* [TASK INSTRUCTIONS]
Pull every "agent" line out of the data below.

* [RECORDED DATA]
++++++++++

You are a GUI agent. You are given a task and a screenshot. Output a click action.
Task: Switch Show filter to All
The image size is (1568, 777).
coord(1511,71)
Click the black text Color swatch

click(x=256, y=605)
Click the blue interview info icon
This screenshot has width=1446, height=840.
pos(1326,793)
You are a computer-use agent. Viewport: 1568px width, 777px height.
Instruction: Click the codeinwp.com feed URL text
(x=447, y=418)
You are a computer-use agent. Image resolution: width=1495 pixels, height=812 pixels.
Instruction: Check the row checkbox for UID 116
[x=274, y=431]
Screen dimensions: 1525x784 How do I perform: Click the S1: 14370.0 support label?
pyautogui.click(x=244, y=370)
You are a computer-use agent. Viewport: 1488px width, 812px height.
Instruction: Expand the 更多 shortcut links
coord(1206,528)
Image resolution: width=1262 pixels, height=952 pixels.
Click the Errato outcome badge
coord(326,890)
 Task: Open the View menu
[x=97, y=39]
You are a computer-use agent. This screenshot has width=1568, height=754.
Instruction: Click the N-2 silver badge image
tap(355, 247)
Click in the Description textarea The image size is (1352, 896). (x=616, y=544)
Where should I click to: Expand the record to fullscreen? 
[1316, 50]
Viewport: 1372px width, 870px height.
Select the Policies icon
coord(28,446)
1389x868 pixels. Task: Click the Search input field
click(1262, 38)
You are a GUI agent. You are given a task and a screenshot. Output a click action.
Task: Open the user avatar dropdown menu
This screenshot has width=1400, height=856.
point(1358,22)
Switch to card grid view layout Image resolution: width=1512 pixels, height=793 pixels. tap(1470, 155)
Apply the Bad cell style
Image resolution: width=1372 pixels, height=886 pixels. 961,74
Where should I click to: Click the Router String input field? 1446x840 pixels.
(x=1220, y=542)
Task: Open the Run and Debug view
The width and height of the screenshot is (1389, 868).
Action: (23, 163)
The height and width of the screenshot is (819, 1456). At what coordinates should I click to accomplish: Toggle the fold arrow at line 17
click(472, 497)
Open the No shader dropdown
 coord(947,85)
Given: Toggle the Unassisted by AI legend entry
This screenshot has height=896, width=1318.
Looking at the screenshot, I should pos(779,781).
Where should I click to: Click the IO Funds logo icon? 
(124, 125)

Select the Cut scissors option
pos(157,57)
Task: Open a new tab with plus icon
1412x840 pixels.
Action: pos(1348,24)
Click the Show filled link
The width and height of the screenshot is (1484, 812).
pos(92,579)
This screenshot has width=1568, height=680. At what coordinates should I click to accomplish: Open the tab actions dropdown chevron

++++++++++

* [SOLUTION TO THIS EXERCISE]
You are a GUI agent. You are given a task and a screenshot. Output a click action.
You are a computer-use agent. Viewport: 1568px width, 777px height.
You are a computer-use agent. Image resolution: width=1495 pixels, height=812 pixels.
You are a computer-use agent. Viewport: 1488px width, 812px height.
You are a computer-use agent. This screenshot has width=1568, height=754.
You are a GUI agent. You are given a task and a screenshot. Output a click action.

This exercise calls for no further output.